Good morning, I am recently taken up playing around with RxJava and I am facing a problem.
I have a Fragment in a ViewPager which on onViewCreated() launches an HTTP request (handled by Retrofit and RxJava) to retrieve a list of Strings. The way it does it is by creating a subscription and adding it to a CompositeSubscription object
here is the code
final Subscription subscription = MyManager.getService().getListStringsFromWeb()
.subscribeOn(Schedulers.newThread())
.observeOn(AndroidSchedulers.mainThread())
.subscribe(new Observer<List<String>() {
@Override
public void onCompleted() {
// DO NOTHING
}
@Override
public void onError(Throwable e) {
// DO SOMETHING
}
@Override
public void onNext(List<String> result) {
returnResultToView(result);
}
});
addSubscription(subscription);
In the Fragment on onViewCreated() I check for the result being there, if there is not we call the method above, if there is we are happy as a clam.
The problem is that when I rotate the device the "first" subscription has yet to return, therefore the data is not remembered by the fragment and it launches another search, and if I keep rotating I keep adding subscriptions
I would like to know if there is a way to hold on the first subscription and when its result arrives just give it back to the Fragment and disregarding all the other subscriptions
STEP BY STEP DESIRED BEHAVIOR:
Thank you very much
The unfortunate thing regarding Fragments and RxJava is that you have to keep the observable around somehow. One method is to make them static to the Fragment so that you only create them once, then subscribe/unsubscribe in onStart()/onStop() or however you decide.
The alternate approach if you don't like making static variables is to use a retained Fragment which handles the data. The View Fragment which shoes the data can then "bind" itself to the data Fragment. The advantages of this method is that the data is easily available to all components of an Activity, it abstracts away the data from the view for easy testing, and it outlives lifecycle components.

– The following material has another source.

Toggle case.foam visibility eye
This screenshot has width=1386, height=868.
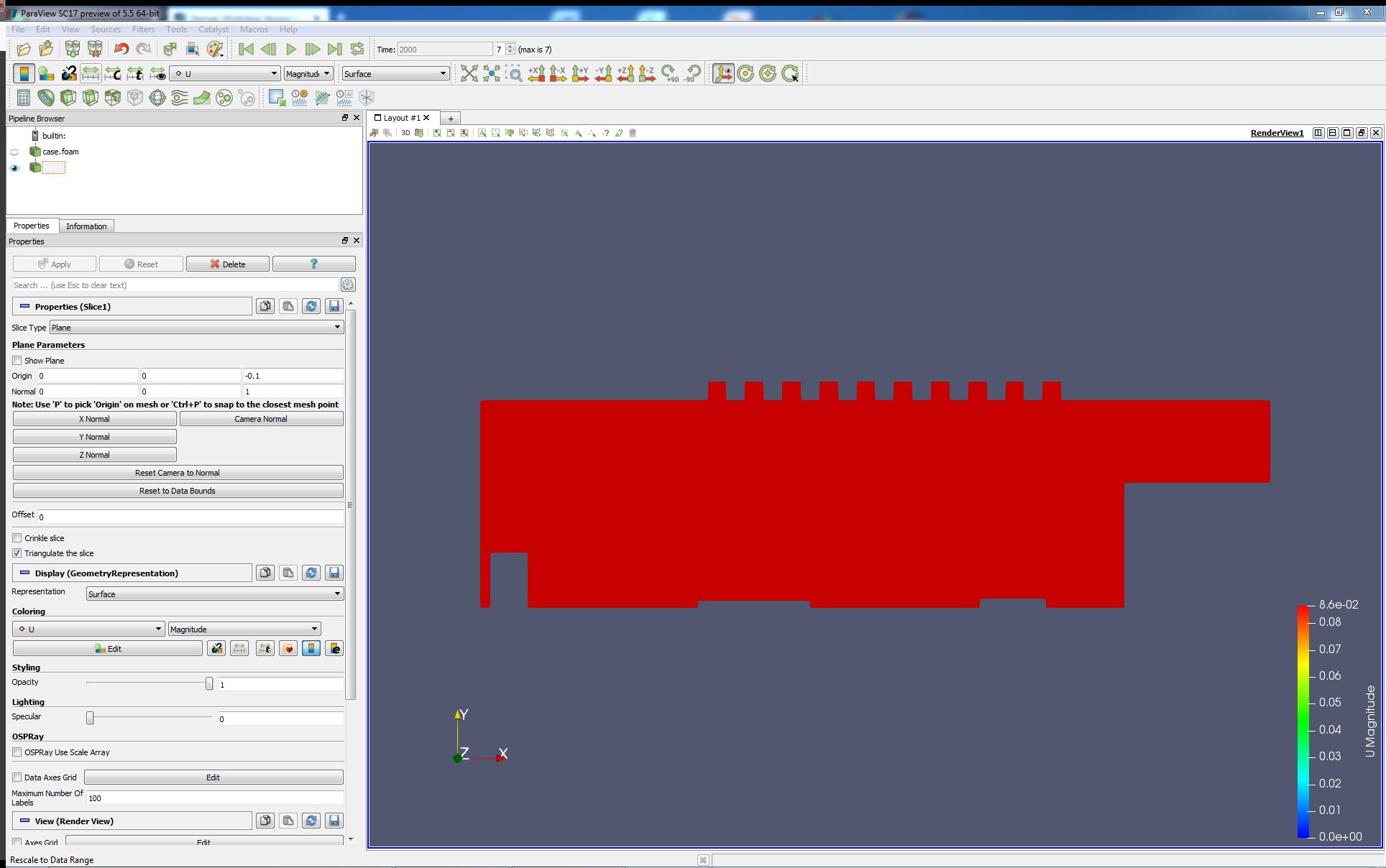click(14, 152)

So for a retained fragment you'd do something like this:
public class DataFragment extends Fragment {
private Observable<List<String> stringObs;
@Override
public void onAttach(Context ctx) {
super.onAttach(ctx);
setRetainInstance(true);
}
@Override
public void onCreateView(LayoutInflater inflater, ViewGroup group, Bundle savedInsatnceState) {
return null; // no view, no problem.
}
public Observable<List<String>> getStrings() {
if (stringsObs == null) {
stringsObs = MyManager.getService()
.getListStringsFromWeb()
.cache()
.subscribeOn(Schedulers.newThread())
.observeOn(AndroidSchedulers.mainThread());
}
return stringsObs;
}
}
Add the DataFragment to the FragmentManager like so:
FragmentManager fm = getFragmentManager();
DataFragment df = fm.findFragmentByTag("DataFragment");
if (df == null) {
// Only add the retained fragment if it doesn't exist. Otherwise, use the old one.
fm.beginTransaction()
.add(new DataFragment(), "DataFragment")
.commit();
}
Then on the ViewFragment you can subscribe to it similarly like this:
public class ViewFragment extends Fragment {
private Subscription s;
@Override
public void onStart() {
super.onStart();
DataFragment dataFragment = (DataFragment) getFragmentManager().findFragmentByTag("DataFragment");
s = dataFragment.getStrings()
.subscribe(new Observer<List<String>() {
// Do things
});
}
@Override
public void onStop() {
super.onStop();
s.unsubscribe();
}
}
Now, your ViewFragment can disappear and re-appear on a whim without obstructing the download. It's easier to manipulate the Observables in ways that you need as well.